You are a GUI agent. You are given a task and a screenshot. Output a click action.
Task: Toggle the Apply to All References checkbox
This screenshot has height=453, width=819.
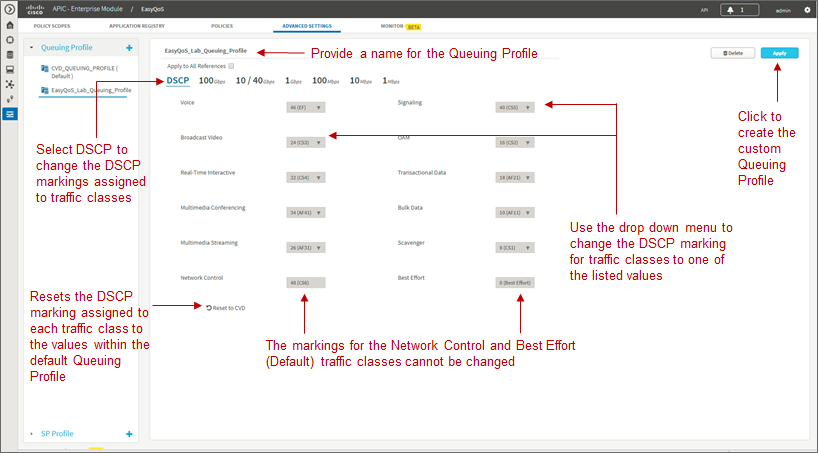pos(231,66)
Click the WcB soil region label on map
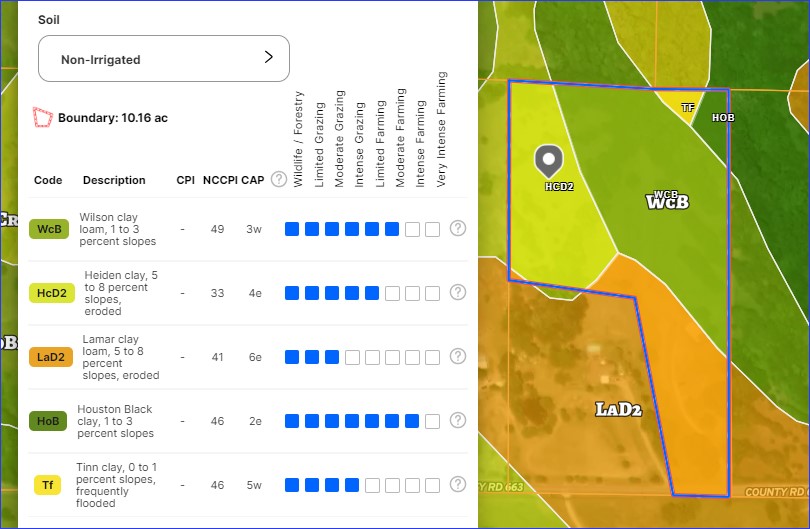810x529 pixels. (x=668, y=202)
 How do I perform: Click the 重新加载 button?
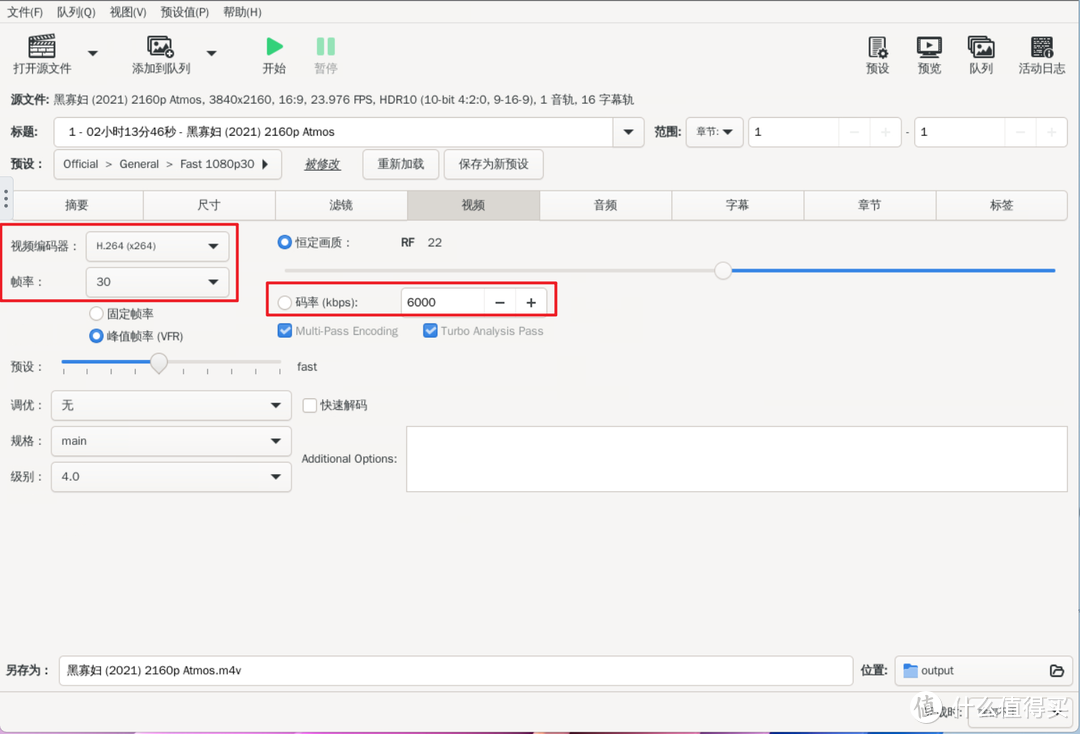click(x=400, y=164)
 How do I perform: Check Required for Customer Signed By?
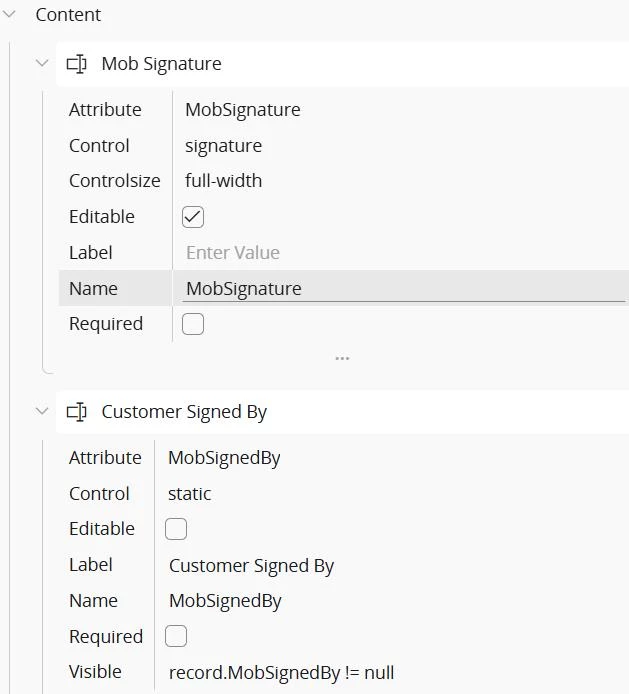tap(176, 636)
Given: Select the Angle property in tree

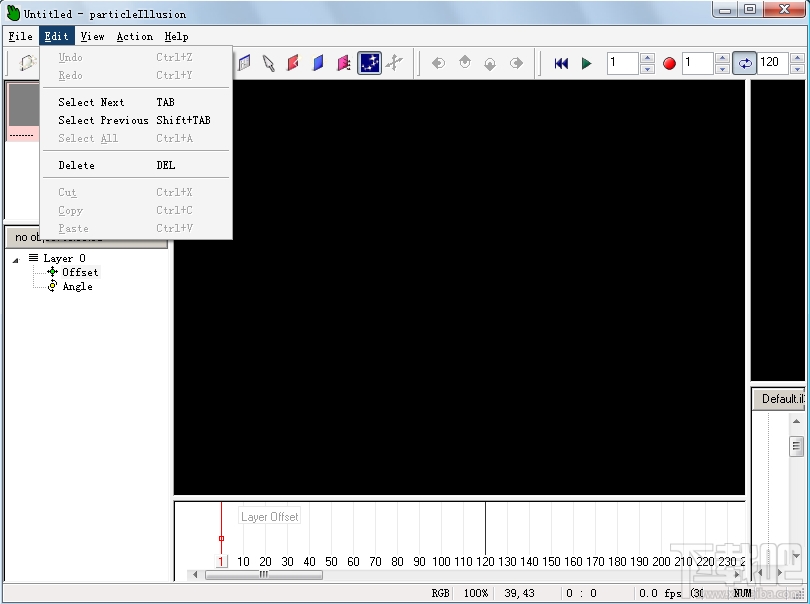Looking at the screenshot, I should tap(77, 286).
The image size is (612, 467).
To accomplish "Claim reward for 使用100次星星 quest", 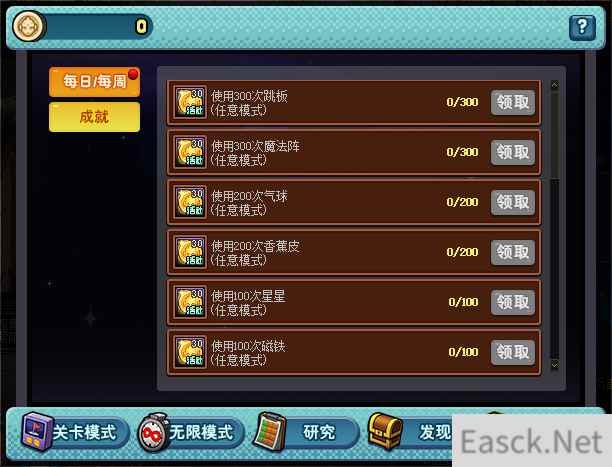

+-------+

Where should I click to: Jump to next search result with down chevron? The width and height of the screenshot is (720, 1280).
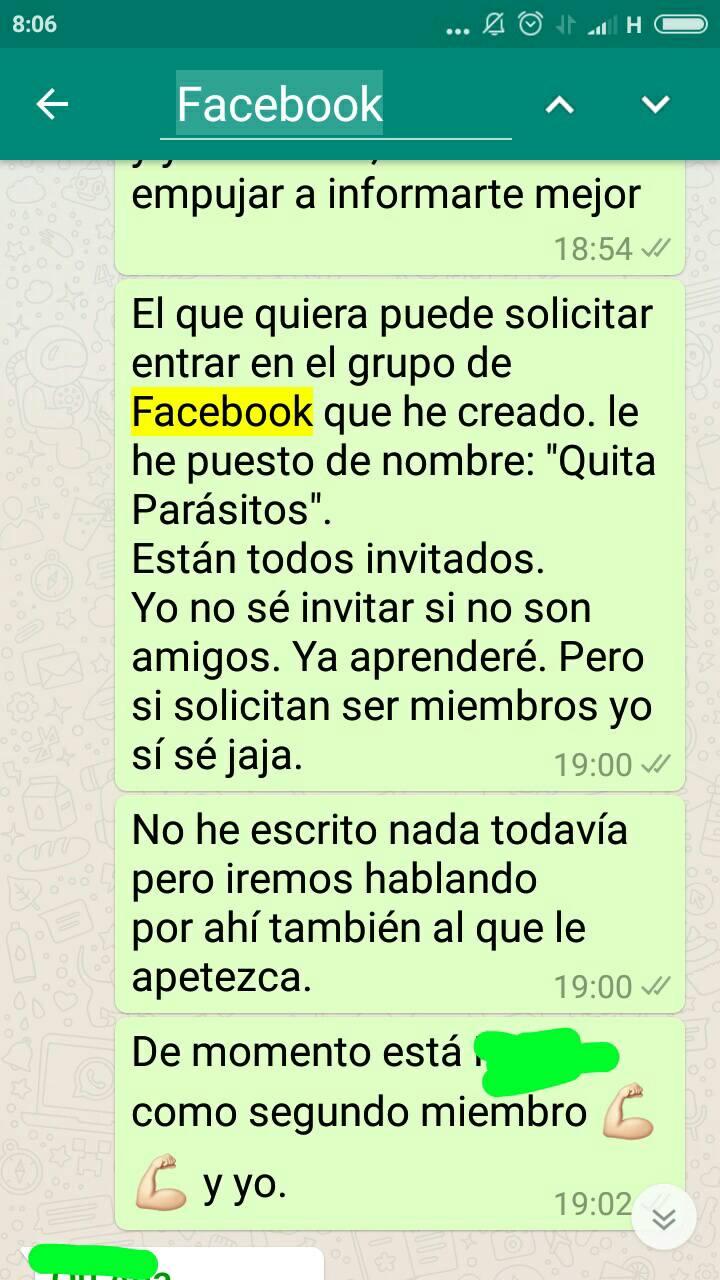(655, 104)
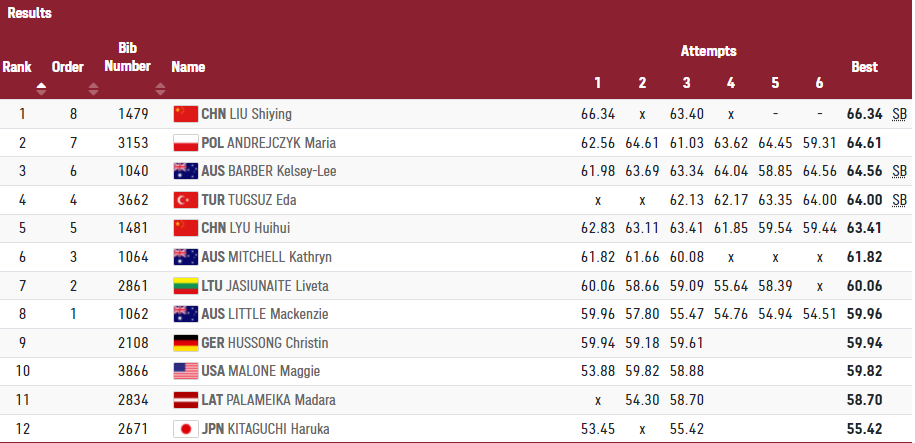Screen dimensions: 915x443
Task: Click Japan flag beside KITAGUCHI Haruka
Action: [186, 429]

+-------+

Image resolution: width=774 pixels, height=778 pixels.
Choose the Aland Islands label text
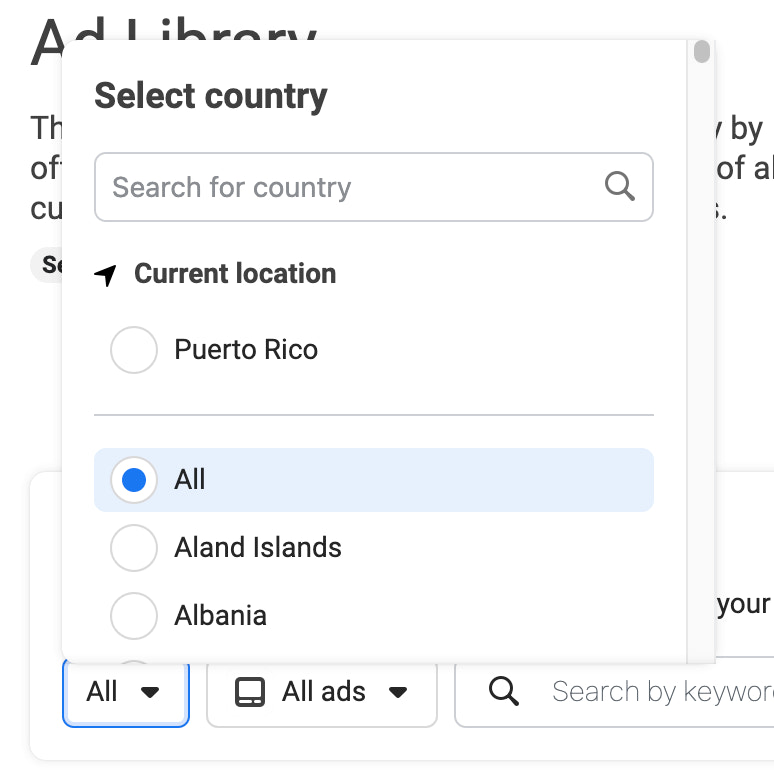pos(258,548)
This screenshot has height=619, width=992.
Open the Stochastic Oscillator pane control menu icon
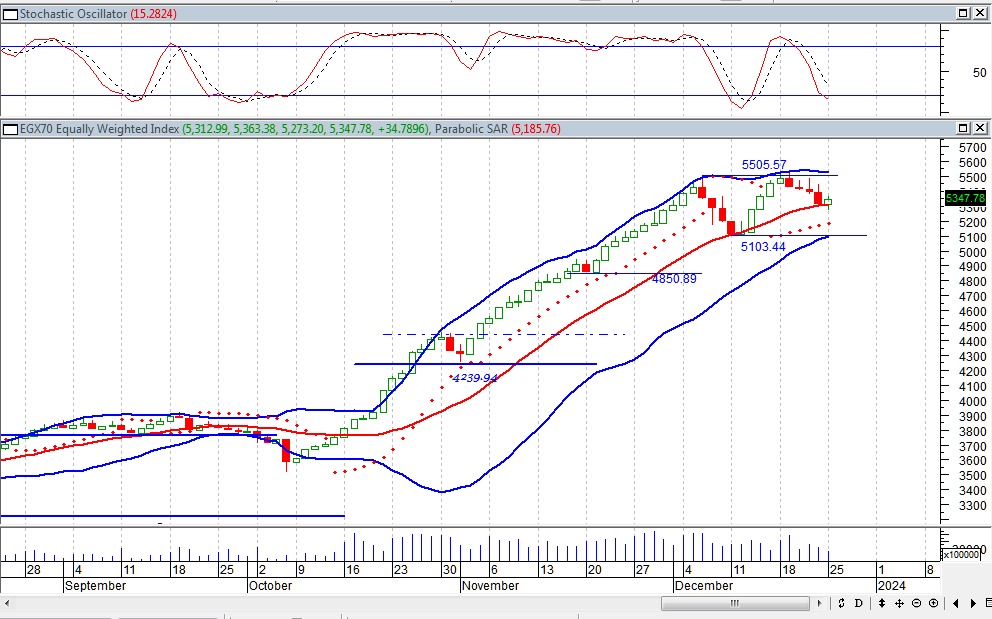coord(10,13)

+-------+

To do: Everything above from the line containing "The image size is (612, 467)." down to the line containing "reward for 使用100次星星" is to be duplicated exactly, both lines included, and the pictures are to be omitted.

Exercise response:
The image size is (612, 467).
To accomplish "Claim reward for 使用100次星星 quest", 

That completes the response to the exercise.